Often summer this year felt like I was stepping into an early grave, like some Middle aged asshole had opened the gates to the future with a warm spit in the face. A future full of responsibilities, debt and chores.
“Soz, off to Paris to do some work” became a copy n paste type text to the few people who wanted to see me in London. I felt smug. And why wouldn’t I, with “some work” begging the question of “what is she up to?” “What hasn’t she done?” and so on.

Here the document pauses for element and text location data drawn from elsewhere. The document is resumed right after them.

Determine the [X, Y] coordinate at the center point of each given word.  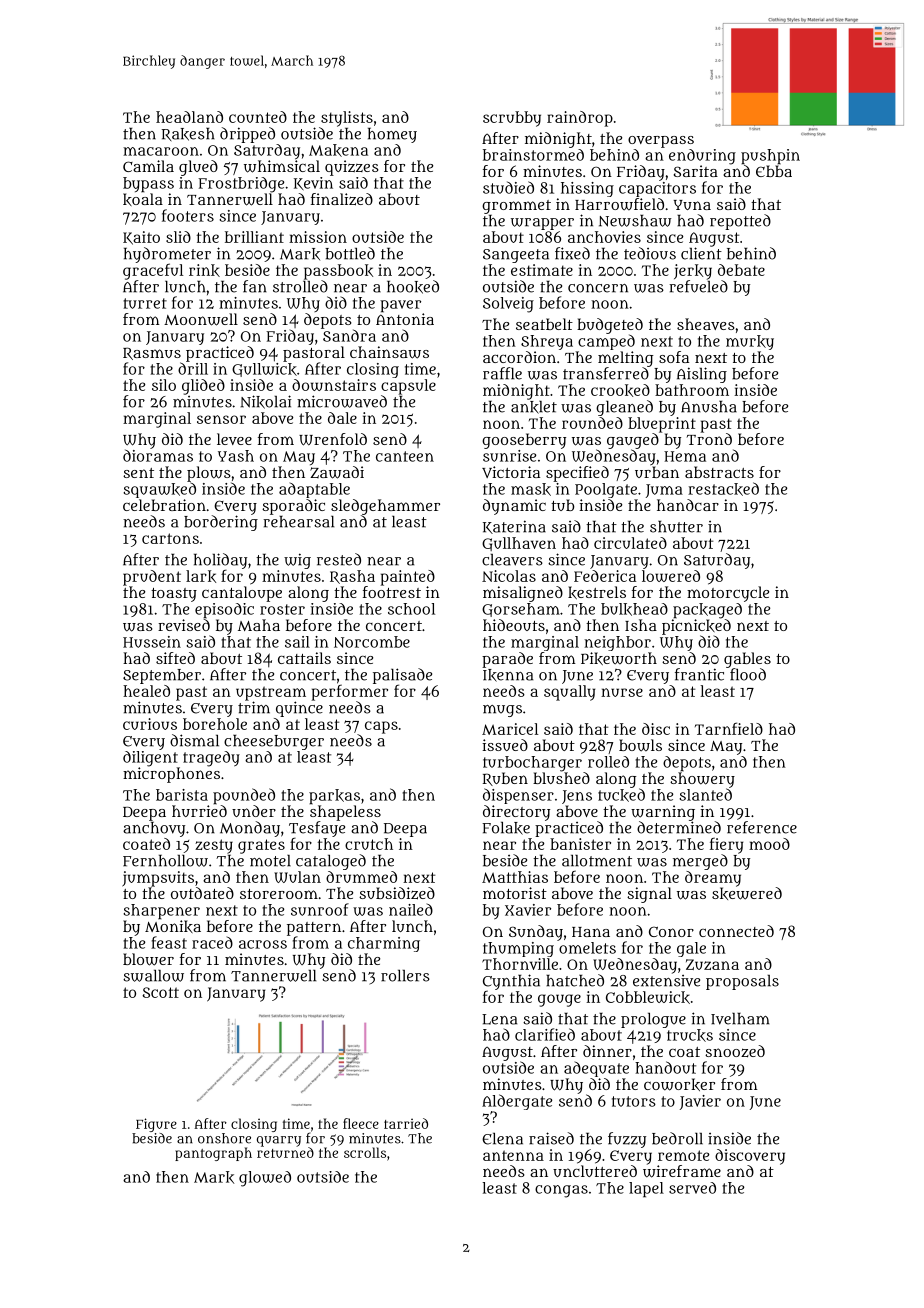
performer [350, 692]
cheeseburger [274, 742]
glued [198, 168]
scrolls [365, 1152]
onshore [224, 1138]
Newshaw [635, 221]
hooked [413, 287]
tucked [621, 795]
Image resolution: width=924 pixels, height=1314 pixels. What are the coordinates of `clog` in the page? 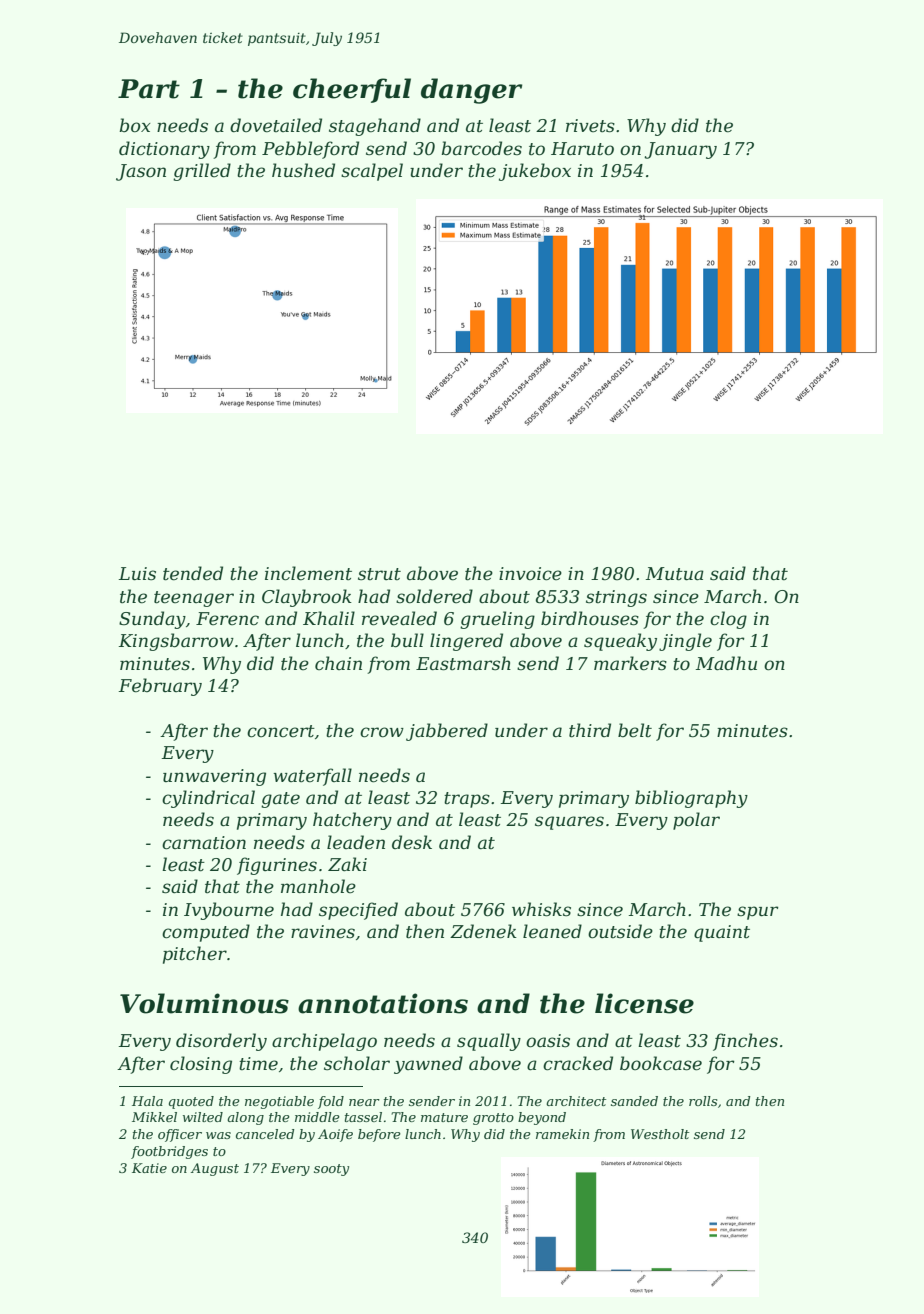 It's located at (728, 620).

However this was all bravado glazing over the poo coloured doughnut of a job I was really about to do. It was sitting a dog, a French dog, (which made me feel slightly more cultured and interesting) but the feeling of inadequacy was still present. Her name was Bisou and I fell in love with her the minute we locked eyes.
At the beginning she had taken a strong liking to my Mom, who already has more admirers than me. To say I felt pretty neglected is an understatement. Consequently, I sat sulking, arms crossed and all. Once I got Bisou’s attention I would wave a dog treat in the air, as if to say ‘Think twice next time’.
The mornings started off the same; being woken up at 8am reluctantly to walk the dog. Being an ‘it girl’ means playing relevant music, so on our walks I would play Usher ‘Caught Up’ and Mims ‘This Is Why I’m Hot’.
I found listening to this music and imagining Bisou and I as the music video far too amusing.
Bisou would watch documentaries with me and bark at the screen. She’d also sometimes lick my face which made me feel..loved or whatever.
Then five days later she was taken back to her home. Not even a slow motion head turn from her. Nothing. Just a half-assed bark and tail wag. Nice one Bisou.